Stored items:
--- --- ---
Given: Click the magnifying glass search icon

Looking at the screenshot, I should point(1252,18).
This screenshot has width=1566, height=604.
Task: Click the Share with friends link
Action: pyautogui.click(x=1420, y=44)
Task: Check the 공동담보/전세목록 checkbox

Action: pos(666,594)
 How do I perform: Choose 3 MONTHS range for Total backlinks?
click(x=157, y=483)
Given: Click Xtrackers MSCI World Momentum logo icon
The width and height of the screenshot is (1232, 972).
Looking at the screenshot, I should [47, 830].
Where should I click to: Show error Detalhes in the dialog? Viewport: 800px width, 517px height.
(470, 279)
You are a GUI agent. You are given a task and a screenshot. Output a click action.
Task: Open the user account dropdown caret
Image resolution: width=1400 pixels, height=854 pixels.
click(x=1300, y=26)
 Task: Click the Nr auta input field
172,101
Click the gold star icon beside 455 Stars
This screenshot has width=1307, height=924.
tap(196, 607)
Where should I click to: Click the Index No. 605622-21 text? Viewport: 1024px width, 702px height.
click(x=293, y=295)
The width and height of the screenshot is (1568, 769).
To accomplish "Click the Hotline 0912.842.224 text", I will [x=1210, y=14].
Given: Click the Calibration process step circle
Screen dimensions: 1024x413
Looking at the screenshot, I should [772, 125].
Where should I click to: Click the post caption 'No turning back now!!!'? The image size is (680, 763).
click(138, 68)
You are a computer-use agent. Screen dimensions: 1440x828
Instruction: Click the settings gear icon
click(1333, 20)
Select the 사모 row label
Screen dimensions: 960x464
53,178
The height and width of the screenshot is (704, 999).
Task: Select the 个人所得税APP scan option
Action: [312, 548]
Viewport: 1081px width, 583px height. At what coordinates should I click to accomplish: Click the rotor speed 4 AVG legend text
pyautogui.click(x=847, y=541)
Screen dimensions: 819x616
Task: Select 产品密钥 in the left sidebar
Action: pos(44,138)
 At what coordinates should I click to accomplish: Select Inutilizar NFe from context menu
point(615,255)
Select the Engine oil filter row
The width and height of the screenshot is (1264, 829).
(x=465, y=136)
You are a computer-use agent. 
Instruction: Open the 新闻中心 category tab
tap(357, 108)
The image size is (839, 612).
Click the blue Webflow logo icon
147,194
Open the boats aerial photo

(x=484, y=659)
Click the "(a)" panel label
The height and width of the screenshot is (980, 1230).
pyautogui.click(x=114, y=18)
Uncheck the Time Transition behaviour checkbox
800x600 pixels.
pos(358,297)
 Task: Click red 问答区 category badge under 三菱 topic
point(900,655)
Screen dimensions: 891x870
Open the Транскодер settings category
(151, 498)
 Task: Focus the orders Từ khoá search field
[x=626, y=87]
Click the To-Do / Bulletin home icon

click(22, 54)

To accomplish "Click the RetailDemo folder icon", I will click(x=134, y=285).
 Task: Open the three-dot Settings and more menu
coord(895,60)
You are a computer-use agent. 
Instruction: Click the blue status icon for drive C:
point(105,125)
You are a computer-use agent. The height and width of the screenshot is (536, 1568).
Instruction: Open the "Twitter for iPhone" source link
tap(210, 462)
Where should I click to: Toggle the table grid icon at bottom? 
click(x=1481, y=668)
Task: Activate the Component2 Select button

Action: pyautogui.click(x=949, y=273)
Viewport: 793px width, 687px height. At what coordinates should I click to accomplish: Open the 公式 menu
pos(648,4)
--- --- ---
TASK ITEM
Repeat word for word the lines above that run from the line containing "Given: Click the Calibration" through the line containing "You are a computer-use agent. Screen", both ends included, and nothing else.

OUTPUT FOR THIS TASK
Given: Click the Calibration process step circle
Screen dimensions: 1024x413
Looking at the screenshot, I should [772, 125].
Where should I click to: Click the post caption 'No turning back now!!!'? The image size is (680, 763).
click(138, 68)
You are a computer-use agent. Screen dimensions: 1440x828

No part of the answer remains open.